Written instruction:
In the part of the records that opens with the line containing "Image resolution: width=1232" and closes with the line containing "Action: pyautogui.click(x=100, y=534)", switch "Open" to "Expand" and reproduce those lines with nothing else altered.

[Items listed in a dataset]
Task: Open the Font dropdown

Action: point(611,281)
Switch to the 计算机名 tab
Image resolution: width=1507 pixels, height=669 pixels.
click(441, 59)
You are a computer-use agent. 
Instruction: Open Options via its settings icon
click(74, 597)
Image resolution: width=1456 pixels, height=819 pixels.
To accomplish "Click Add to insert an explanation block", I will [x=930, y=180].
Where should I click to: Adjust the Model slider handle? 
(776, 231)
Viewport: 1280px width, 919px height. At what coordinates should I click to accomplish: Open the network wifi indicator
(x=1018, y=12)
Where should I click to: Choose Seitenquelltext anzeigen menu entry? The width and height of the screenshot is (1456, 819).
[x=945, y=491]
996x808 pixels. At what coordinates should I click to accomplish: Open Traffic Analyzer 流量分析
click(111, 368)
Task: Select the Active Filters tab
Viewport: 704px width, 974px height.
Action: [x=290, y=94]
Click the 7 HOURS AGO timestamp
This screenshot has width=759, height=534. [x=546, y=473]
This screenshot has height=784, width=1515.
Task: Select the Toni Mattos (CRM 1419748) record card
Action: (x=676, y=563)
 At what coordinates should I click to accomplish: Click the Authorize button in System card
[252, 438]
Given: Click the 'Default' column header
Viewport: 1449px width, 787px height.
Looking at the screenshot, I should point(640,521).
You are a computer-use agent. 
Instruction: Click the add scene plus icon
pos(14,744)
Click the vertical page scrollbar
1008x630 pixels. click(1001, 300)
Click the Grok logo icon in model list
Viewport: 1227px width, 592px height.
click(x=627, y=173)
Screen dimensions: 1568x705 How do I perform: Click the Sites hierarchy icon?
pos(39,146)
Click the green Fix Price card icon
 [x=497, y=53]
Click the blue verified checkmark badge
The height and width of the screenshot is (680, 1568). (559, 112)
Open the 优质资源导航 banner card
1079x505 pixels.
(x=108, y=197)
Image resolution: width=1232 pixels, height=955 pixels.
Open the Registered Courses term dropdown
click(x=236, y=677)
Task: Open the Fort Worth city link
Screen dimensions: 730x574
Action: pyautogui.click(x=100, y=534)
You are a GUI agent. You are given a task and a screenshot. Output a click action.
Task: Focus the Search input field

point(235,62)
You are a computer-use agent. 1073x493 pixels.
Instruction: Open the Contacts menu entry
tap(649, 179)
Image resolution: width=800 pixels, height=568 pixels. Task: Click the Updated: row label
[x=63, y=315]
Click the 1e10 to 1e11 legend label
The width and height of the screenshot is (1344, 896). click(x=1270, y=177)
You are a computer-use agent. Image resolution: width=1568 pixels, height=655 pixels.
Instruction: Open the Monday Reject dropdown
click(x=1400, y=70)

Correct output:
Image resolution: width=1232 pixels, height=955 pixels.
Expand the Registered Courses term dropdown
click(x=236, y=677)
Task: Expand the Fort Worth city link
Screen dimensions: 730x574
Action: pyautogui.click(x=100, y=534)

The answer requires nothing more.